Stored data
——
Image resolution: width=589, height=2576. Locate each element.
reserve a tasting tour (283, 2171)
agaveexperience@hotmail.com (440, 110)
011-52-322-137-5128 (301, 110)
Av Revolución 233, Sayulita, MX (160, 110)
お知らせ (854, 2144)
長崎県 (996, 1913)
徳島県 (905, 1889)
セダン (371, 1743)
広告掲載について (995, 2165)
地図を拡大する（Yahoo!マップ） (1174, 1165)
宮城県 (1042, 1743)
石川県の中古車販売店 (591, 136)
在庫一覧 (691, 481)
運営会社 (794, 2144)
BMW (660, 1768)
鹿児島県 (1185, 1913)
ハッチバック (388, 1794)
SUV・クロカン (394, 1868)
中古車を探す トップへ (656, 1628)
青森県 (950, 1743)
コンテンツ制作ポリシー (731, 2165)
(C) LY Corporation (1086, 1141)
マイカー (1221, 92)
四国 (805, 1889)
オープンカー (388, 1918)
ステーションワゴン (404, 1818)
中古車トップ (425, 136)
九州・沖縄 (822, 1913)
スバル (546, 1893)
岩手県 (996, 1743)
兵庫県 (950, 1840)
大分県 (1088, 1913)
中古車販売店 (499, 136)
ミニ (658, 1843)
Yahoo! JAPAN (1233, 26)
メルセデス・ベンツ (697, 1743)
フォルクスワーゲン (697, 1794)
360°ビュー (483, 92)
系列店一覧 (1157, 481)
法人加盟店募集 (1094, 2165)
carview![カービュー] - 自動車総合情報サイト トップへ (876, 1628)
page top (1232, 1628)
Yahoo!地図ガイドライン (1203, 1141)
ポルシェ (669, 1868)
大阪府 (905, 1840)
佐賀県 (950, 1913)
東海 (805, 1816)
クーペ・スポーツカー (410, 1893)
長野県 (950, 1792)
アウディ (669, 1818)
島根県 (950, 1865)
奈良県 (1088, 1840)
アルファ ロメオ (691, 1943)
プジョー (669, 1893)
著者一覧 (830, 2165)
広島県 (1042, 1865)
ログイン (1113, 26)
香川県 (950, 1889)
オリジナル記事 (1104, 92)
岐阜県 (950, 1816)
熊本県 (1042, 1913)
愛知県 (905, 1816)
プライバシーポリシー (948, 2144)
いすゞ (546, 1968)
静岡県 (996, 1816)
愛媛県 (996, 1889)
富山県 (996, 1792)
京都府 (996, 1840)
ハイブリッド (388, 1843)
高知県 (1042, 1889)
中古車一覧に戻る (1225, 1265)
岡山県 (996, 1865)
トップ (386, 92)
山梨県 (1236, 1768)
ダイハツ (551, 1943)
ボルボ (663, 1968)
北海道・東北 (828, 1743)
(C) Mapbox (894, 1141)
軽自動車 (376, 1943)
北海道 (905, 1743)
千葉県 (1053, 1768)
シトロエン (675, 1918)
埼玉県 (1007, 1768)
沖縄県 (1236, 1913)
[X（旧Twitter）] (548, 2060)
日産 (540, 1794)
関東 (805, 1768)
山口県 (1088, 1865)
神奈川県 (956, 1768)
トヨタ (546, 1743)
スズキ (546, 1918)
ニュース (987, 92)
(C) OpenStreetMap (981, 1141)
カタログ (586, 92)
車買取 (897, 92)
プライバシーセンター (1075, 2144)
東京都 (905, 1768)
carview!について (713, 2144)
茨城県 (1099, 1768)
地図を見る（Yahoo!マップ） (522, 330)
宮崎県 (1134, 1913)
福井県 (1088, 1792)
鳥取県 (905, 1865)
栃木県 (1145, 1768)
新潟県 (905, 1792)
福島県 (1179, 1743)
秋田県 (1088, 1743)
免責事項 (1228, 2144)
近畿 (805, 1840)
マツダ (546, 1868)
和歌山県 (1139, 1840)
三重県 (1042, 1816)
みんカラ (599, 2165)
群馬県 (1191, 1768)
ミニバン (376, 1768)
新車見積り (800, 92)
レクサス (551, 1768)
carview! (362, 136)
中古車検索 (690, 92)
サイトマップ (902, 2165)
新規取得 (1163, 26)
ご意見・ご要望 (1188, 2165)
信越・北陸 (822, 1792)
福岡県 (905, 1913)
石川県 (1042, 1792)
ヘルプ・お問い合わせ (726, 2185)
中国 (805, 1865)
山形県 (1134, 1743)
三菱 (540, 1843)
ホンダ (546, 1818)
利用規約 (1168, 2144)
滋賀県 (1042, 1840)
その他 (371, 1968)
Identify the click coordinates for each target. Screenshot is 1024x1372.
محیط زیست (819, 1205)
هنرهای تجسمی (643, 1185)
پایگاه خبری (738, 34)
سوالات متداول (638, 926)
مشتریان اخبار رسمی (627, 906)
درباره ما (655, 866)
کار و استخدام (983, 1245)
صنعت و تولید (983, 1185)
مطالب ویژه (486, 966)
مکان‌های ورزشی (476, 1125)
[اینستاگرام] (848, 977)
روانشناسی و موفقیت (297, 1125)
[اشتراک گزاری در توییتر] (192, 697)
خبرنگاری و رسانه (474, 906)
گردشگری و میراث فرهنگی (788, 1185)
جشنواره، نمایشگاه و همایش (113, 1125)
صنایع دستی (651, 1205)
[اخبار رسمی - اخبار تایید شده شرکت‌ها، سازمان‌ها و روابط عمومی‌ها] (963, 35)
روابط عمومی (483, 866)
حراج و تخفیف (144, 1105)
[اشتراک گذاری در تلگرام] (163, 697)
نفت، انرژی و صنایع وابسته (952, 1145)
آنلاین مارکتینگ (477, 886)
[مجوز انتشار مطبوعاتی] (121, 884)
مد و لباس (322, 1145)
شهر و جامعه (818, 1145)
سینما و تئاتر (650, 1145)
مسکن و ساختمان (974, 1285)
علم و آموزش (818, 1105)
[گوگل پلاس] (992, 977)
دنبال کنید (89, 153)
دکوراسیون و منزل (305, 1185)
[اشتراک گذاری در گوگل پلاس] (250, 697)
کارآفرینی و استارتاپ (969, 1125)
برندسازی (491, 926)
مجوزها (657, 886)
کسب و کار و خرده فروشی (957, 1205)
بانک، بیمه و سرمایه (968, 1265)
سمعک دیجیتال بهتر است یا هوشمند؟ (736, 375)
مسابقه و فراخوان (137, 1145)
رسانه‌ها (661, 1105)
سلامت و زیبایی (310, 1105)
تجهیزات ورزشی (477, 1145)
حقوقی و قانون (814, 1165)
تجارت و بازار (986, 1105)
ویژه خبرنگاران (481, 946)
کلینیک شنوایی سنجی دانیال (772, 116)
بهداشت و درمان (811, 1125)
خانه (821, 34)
——
* **Exercise aim**
Give the number of lines in the records where the word "each" shows up. Nothing else belongs in the reply.

* **Solved problem**
2